The International Fund for Agricultural Development (IFAD) is the only multilateral development bank that focuses exclusively on agriculture and food security in rural areas. Bread for the World has advocated for continued and increased U.S. funding for IFAD because it is an influential partner in financing agricultural and rural development. Since 1978, IFAD has funded projects worth more than $23 billion that have reached 518 million people.
Along with its focus on agricultural productivity, IFAD funding has enabled rural families to connect to agricultural markets and access necessities such as transportation and safe drinking water. As Bread recognizes, farmers around the world must be equipped to adapt to the impacts of a changing climate. Effective adaptation is essential to their success in growing enough food to provide for their families and feed their communities.
Farming is inherently uncertain, dependent on many factors beyond farmers’ control. In 2012, IFAD established the Adaptation for Smallholder Agriculture Program (ASAP), which focused on helping farmers increase their production while also mitigating their many risks. In 2021, IFAD announced the next stage of the program, ASAP+. The main goals are to enable people to become more resilient to disasters and to reduce the threats to food security posed by climate change. ASAP+ set out to reach more than 10 million people by mobilizing $500 million.
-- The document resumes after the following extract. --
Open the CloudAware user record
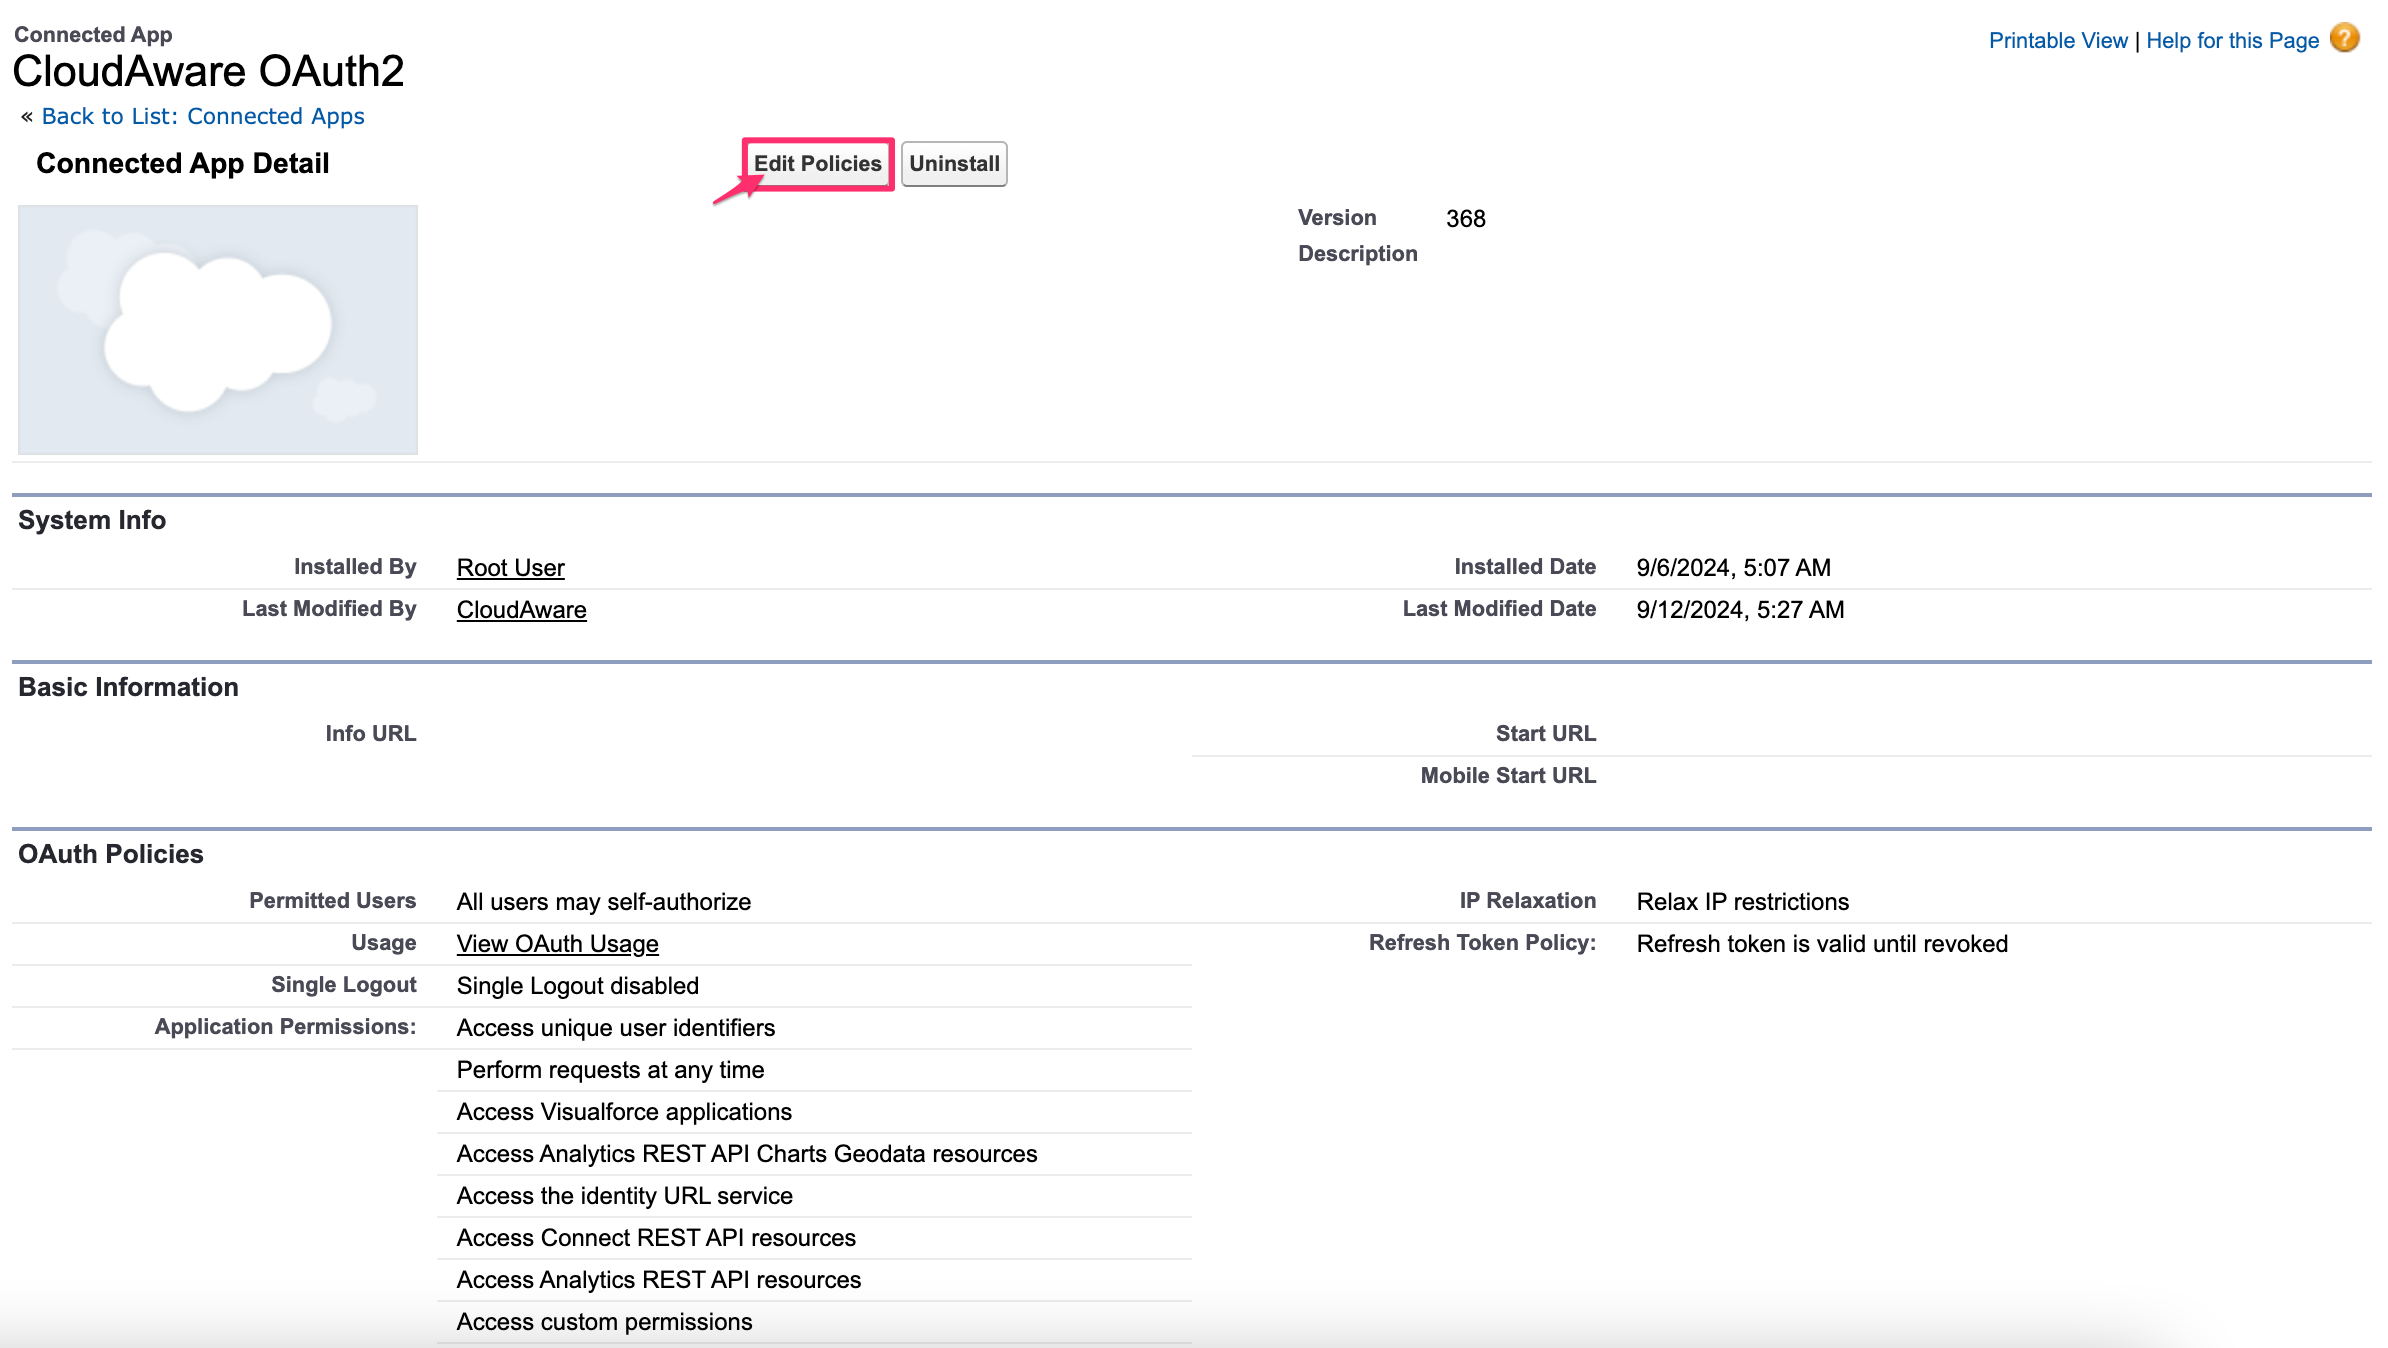 point(521,609)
Bread was pleased when, in 2021, the U.S. increased its funding pledge to IFAD by 43 percent, making the country its largest donor. But global hunger and human needs have surged in the past few years. Bread affirms the importance of the Biden administration’s request for additional funding for IFAD in fiscal year 2024. Within this request, the president has asked that $35 million be allocated to ASAP+. Now it is up to Congress to appropriate that funding.
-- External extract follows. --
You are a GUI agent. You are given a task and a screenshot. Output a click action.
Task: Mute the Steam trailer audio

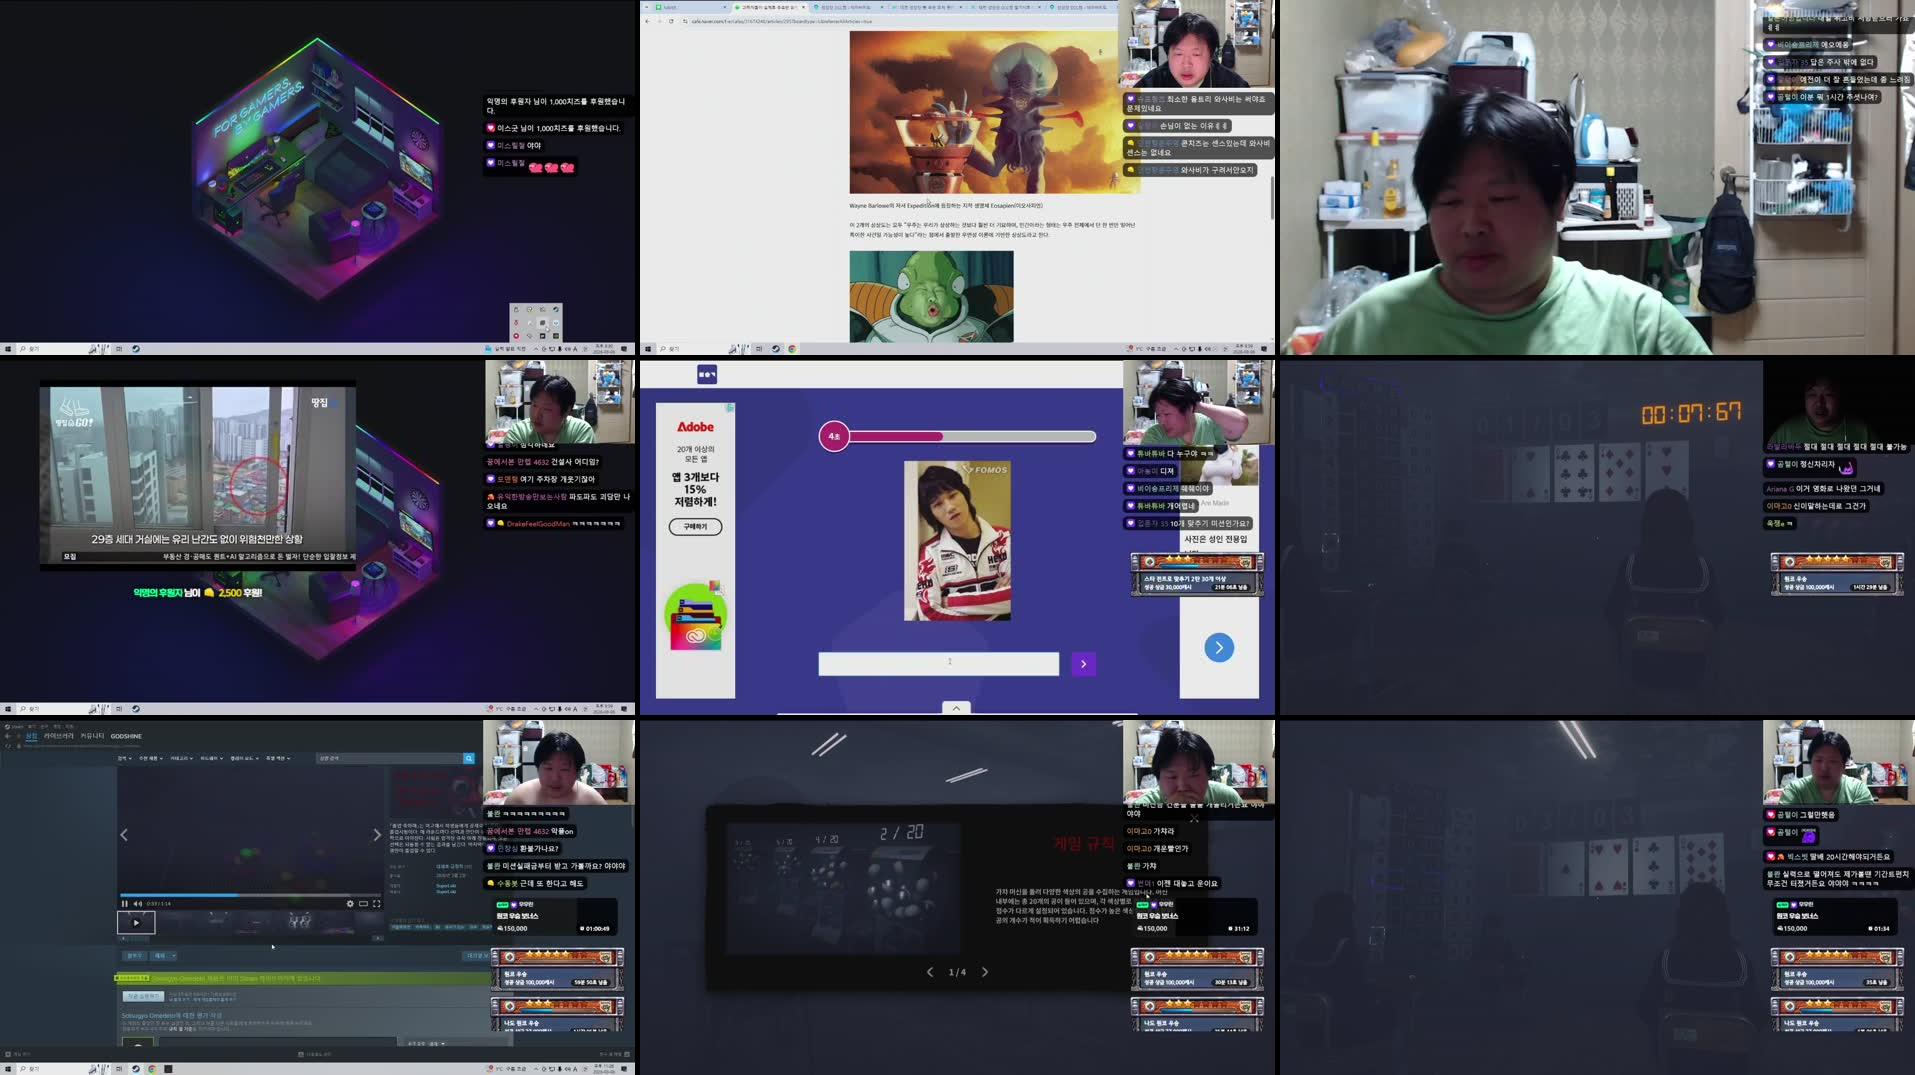[136, 904]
The administration still has critical work to do—work that, by supporting IFAD, will enable rural families to farm more effectively despite climate impacts. IFAD’s investments in low-income countries are in the form of grants or loans with very low interest rates, so it relies on donors like the U.S. to replenish its funding periodically—every three years. 2023 is a replenishment year. Detailed negotiations among IFAD, its member states, and its donors will stretch across much of the year. The U.S. will join with other stakeholders to help determine how much funding is needed and how much donors are able to contribute.
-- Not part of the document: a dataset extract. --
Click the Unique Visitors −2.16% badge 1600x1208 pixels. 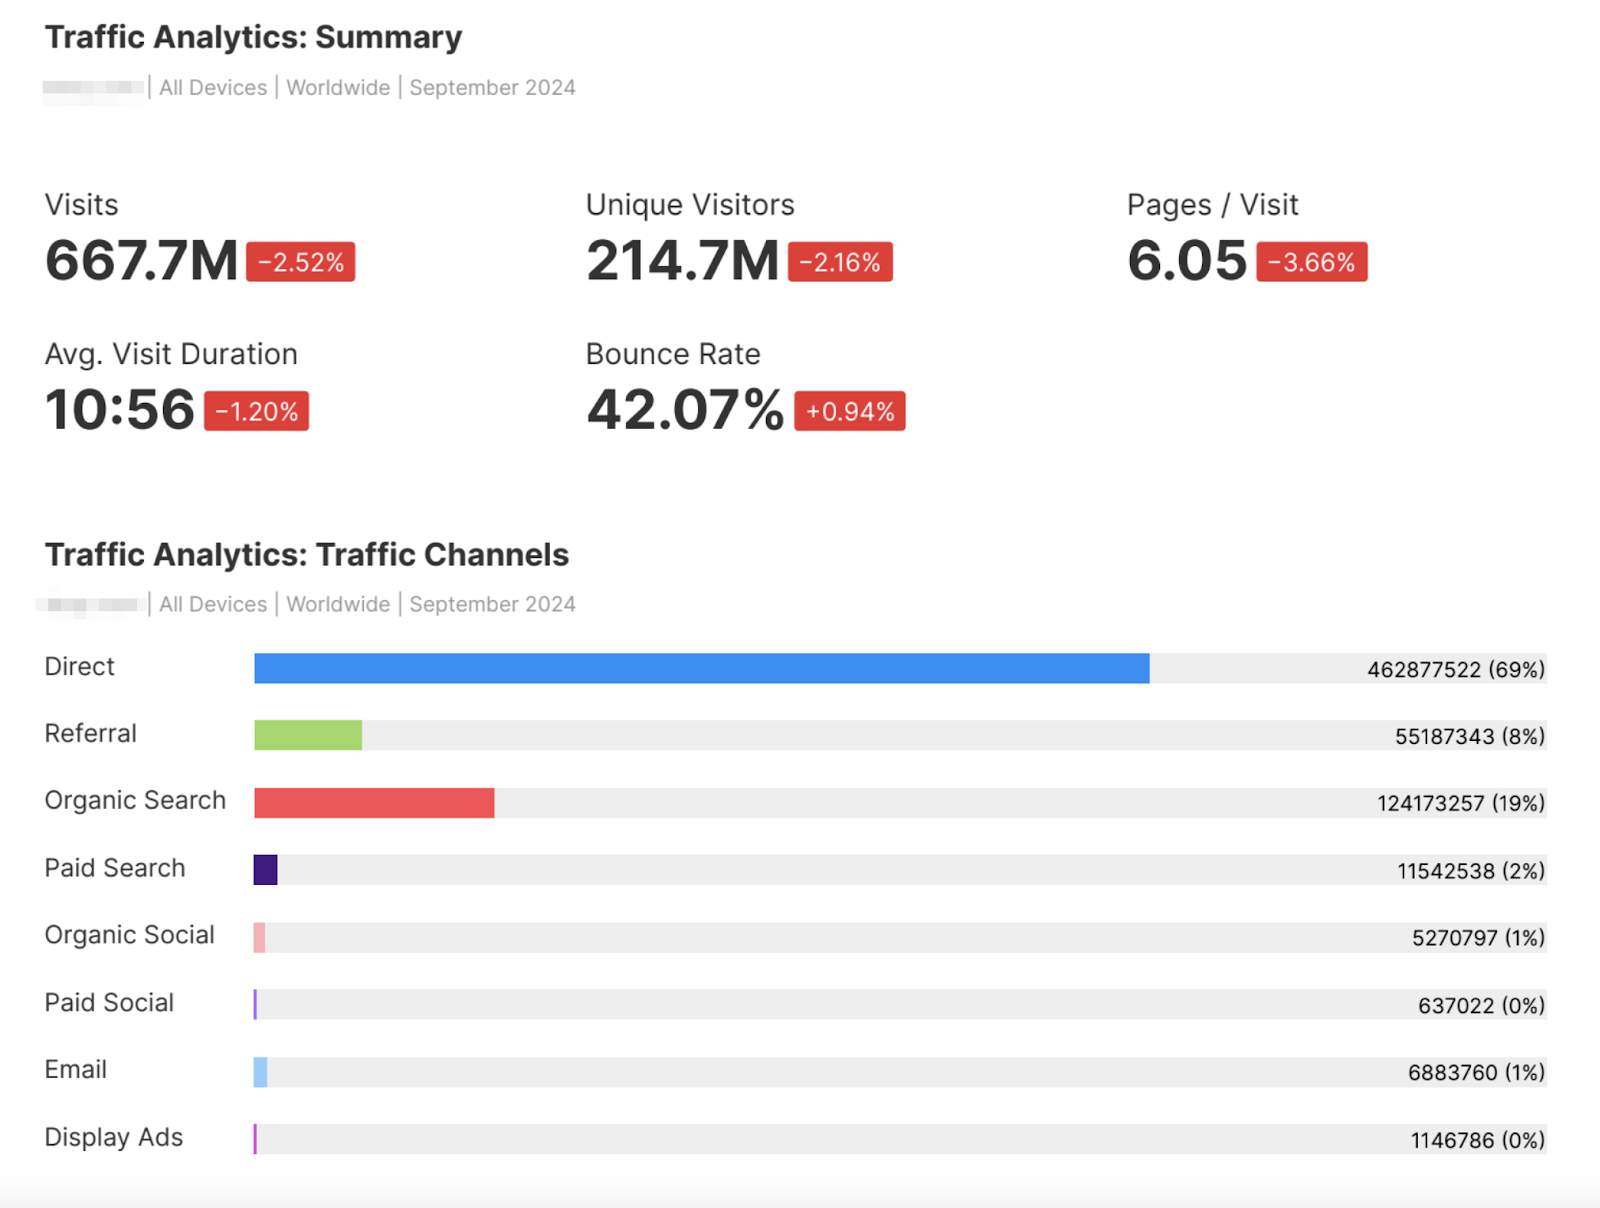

It is essential for the U.S. to increase its pledge to IFAD. The worst impacts of climate change are currently hitting lower-income countries that had very little to do with causing the problem. The poorest people in these societies, who contributed least of all to the problem, are the ones facing increasingly severe hunger and malnutrition.
IFAD’s ASAP+ is striving to be the largest source of climate adaptation financing for smallholder farmers in lower-income countries. Institutions like IFAD and programs like ASAP+ are desperately needed. Bread urges the U.S. government to maintain its support for IFAD and pledge an increased amount for the 2023 replenishment.
Jordan Teague Jacobs is co-director of the Policy and Research Institute with Bread for the World.